Specifically, Garrett wants to grant debt holders $550 in student loan forgiveness for each month they agree to raise their retirement age — with a cap of $40,150 in forgiveness, which adds up to a six-year delay in retirement age.

Formally known as the Student Security Act of 2017, Garrett introduced the bill last April (hence the confusing 2017 designation), and it’s been languishing in legislative, bureaucratic hell ever since.

Which is a shame, because, to hear the bill’s proponents explain it, the legislation is a potential cure-all for our economic troubles. Student-loan debt recently eclipsed $1.4 trillion, a new all-time high, and is a significant drag on our economy — to the point that some economists now believe that forgiving it would be an enormous boon to the economy. (Other economists, however, say that idea is batshit insane, as it would tank the economy even further.) Meanwhile, the Social Security Administration is projected to rack up a $2.8 trillion (with a “T”!) deficit over the next 16 years, by some estimates.

The Student Security Act would ostensibly help solve for both these problems, simultaneously alleviating former students of their debt burden and saving the Social Security Administration $725 billion over 75 years.

That, of course, is great from a high-level, macroeconomic standpoint. But does it make financial sense for you, the Average Student-Loan Debt-Haver?

The main problem is that it’s hard to say what the average student-loan debt is for a recent college graduate, as amounts vary wildly. A quarter of recent graduates leave school with a manageable $7,000 or less in student-loan debt, while another 25 percent owe at least six times that amount: $43,000. (This makes Garrett’s bill even more appealing, as it would cover a large number of debt holders.)

But since the median student-loan debt for 2016 college graduates is $17,000, according to the Pew Research Center, we’ll use that.

One of the major appeals of the Student Security Act is that, by lifting a person’s debt load, it allows citizens to start contributing to their retirement savings accounts earlier. And the earlier a person starts saving, the more they get to take advantage of compound interest.

Supposing it’s a 10-year student loan for $17,000, and at a 5-percent interest rate, the person will be making monthly payments of $180.31 over that 10-year span — or a total of $21,637.37 when accounting for interest.

However, if that person were allowed to put that money toward retirement instead, their financial situation flips — suddenly they’re rolling in it. Say they put $180.31 into a 401(k) account each month, and supposing a modest 5-percent annual rate of return, they’ll have $27,899 after 10 years. And if that person starts doing that at age 25, and does it every month for 40 years, they’ll have more than a quarter of a million dollars ($267,942) by retirement at age 65. All from putting away less than $200 each month. That’s also not accounting for the fact that a person would ostensibly put more toward retirement as they progressed through their career and their income increased.

The only catch is that that same person won’t be able to collect Social Security until a few years later.
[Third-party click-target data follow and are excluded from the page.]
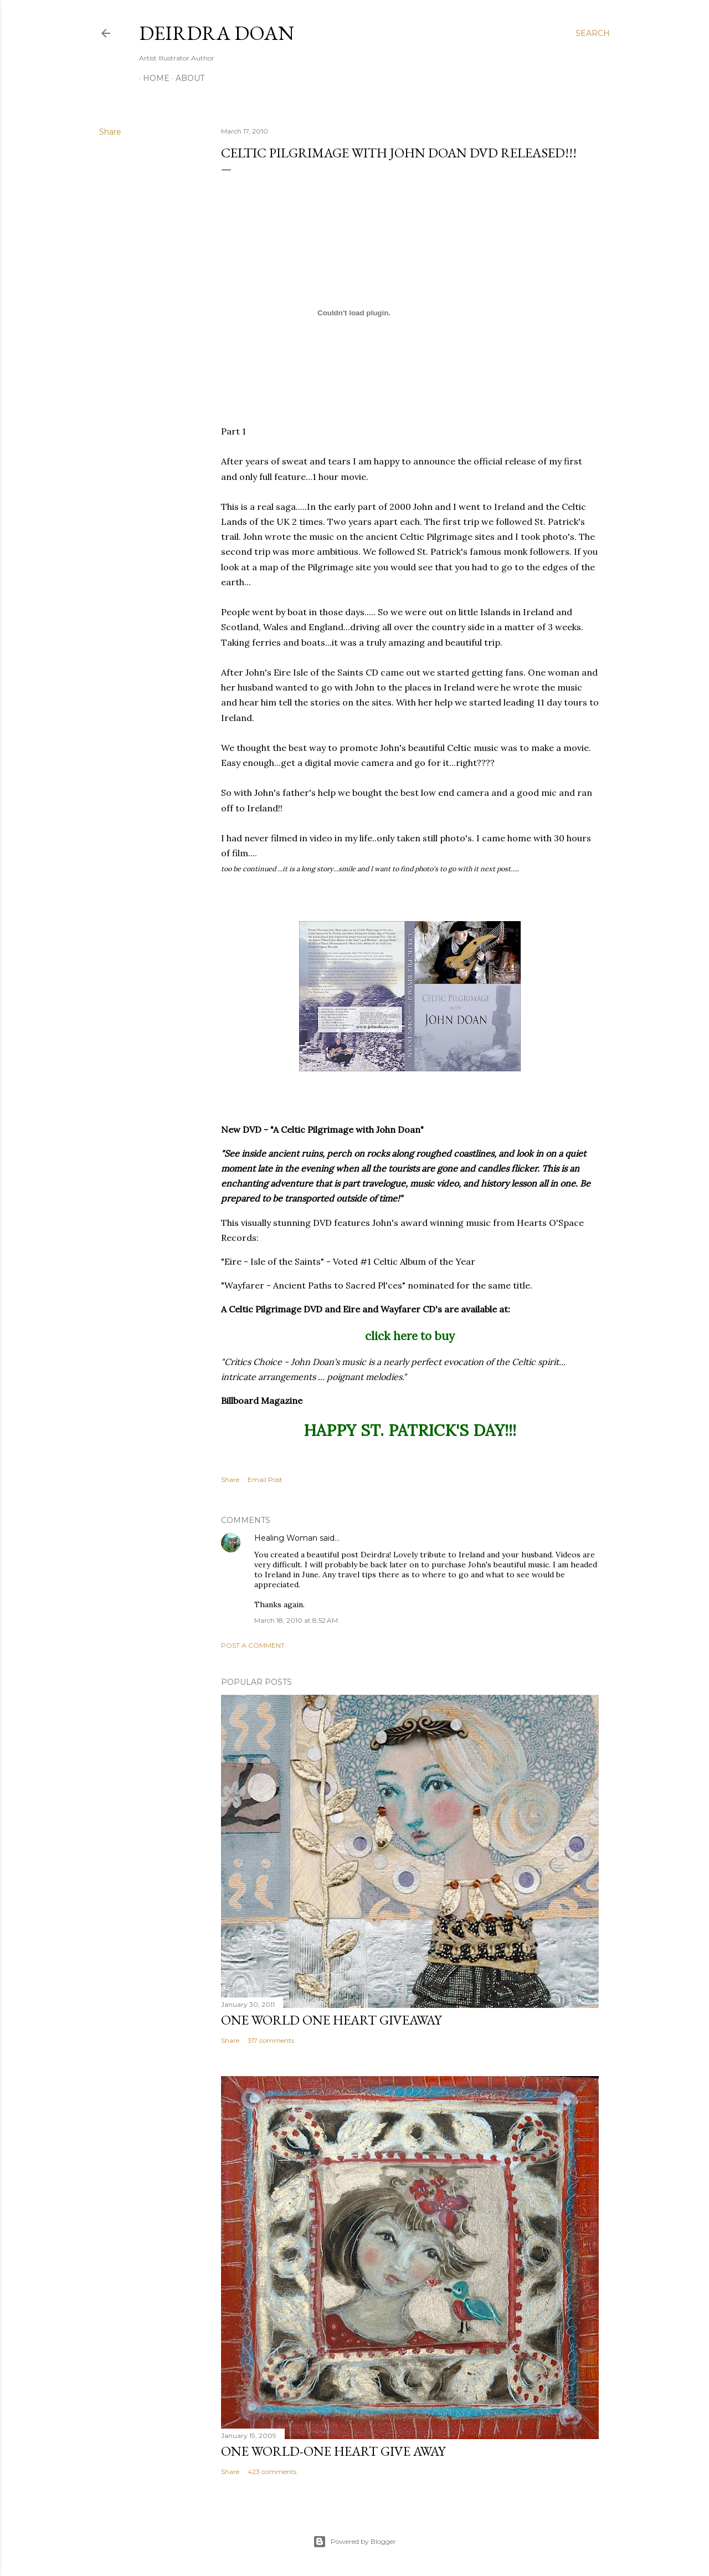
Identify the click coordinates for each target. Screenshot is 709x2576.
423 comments (272, 2471)
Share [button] (110, 132)
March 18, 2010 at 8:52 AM (296, 1620)
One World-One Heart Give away (333, 2451)
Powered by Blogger (354, 2541)
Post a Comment (253, 1645)
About (186, 78)
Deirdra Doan (216, 33)
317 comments (271, 2040)
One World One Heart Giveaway (331, 2019)
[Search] (593, 33)
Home (152, 78)
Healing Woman (285, 1538)
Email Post (265, 1479)
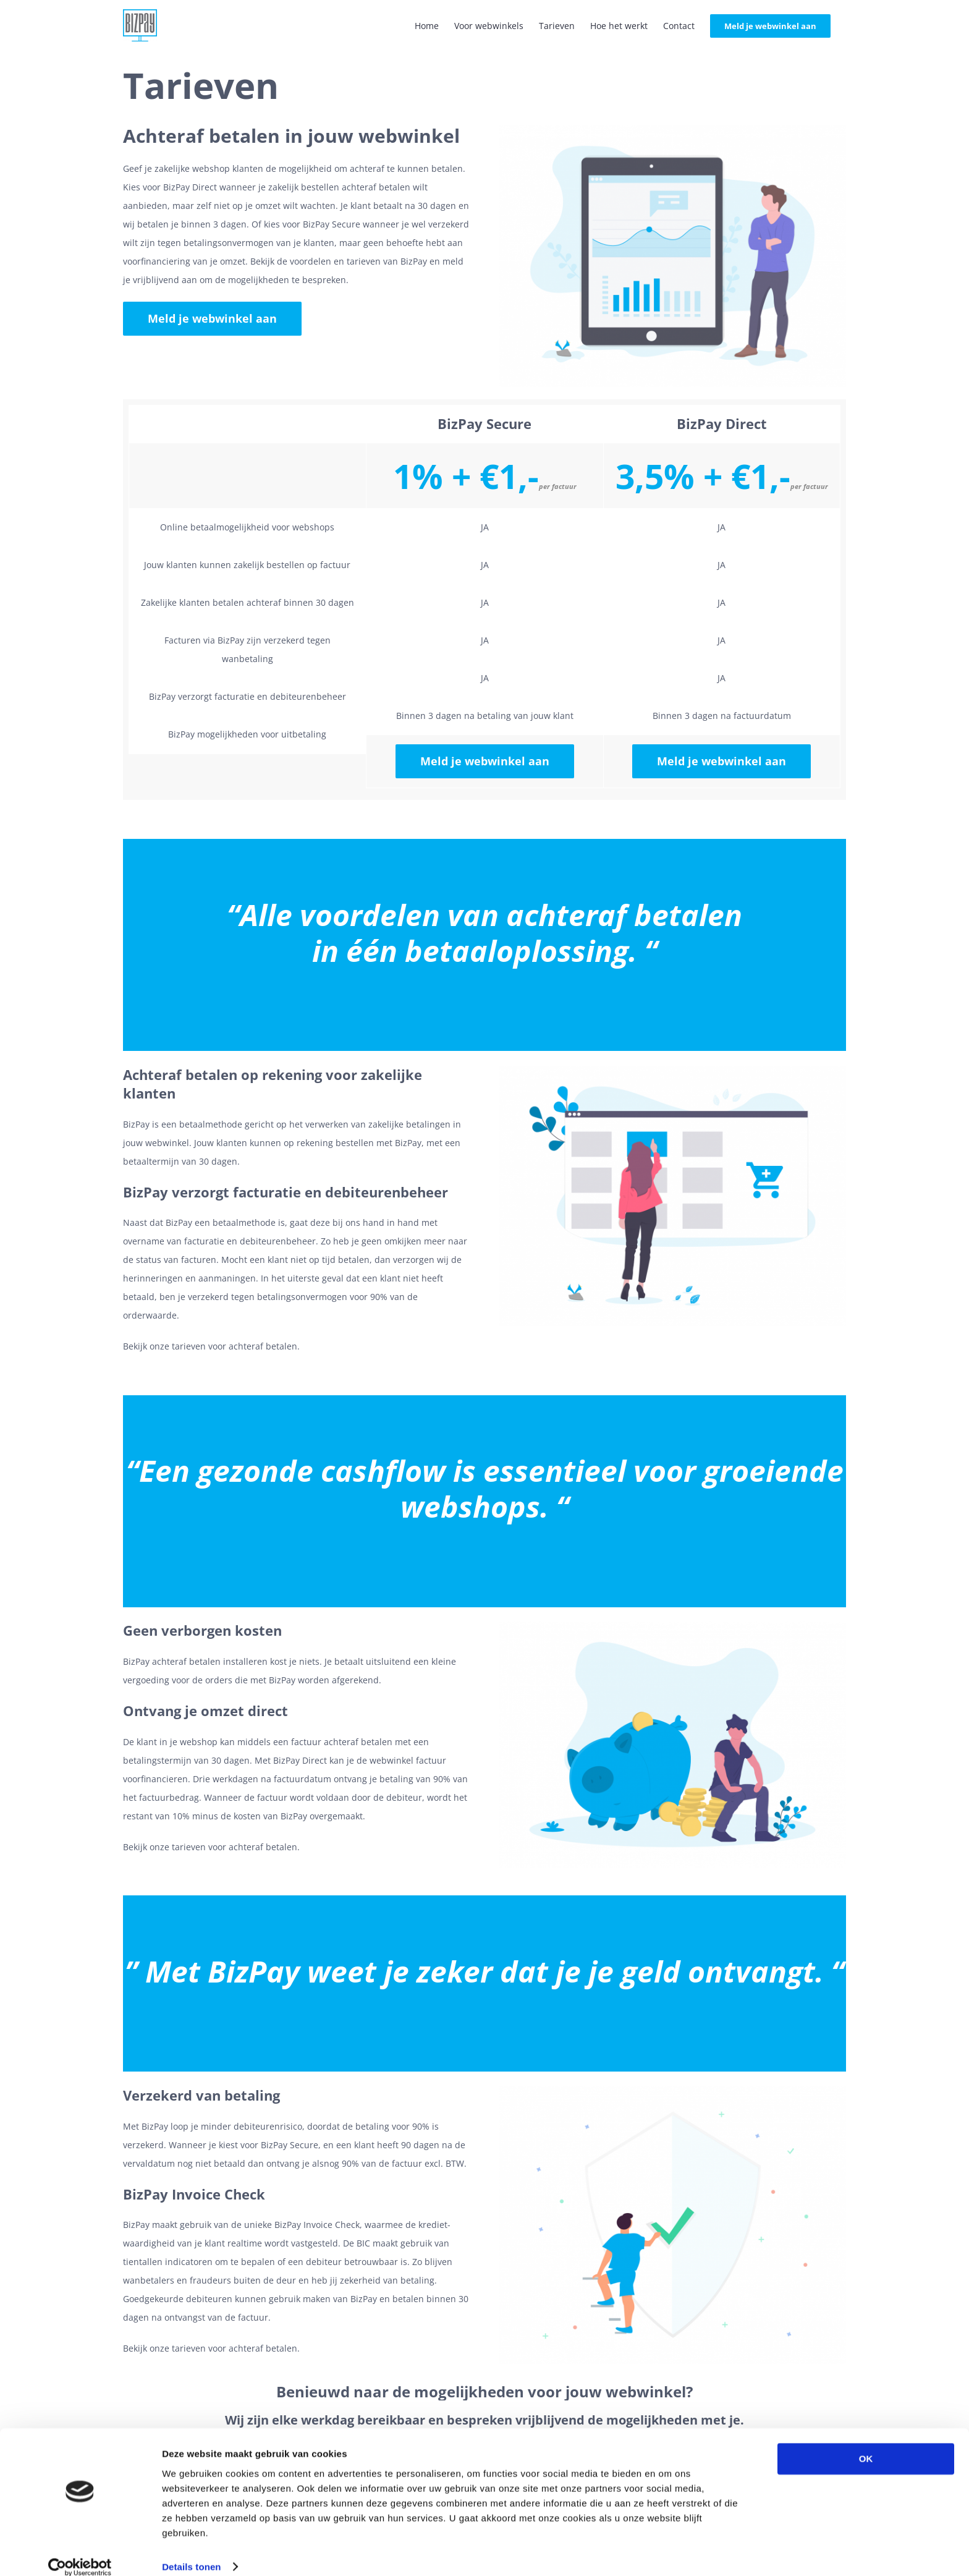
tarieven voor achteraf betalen (234, 1346)
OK (866, 2444)
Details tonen (191, 2551)
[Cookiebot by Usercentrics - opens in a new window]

The Social Security retirement age is 67 years old for people born after 1959. And if our hypothetical person above avails themself of the Student Security Act, they’ll delay their retirement by 31 months, or two years and seven months. So they won’t be able to collect Social Security until they’re near 70.

Essentially, the Student Security Act asks people to make a future sacrifice for an immediate benefit. This seems like a bit of a Faustian bargain, as people have a nasty habit of overestimating how good their financial situations will be in the future, and not saving enough as a result.

But for a debt-laden millennial who doesn’t expect to retire until 75 years old anyway, it’s a pretty good deal.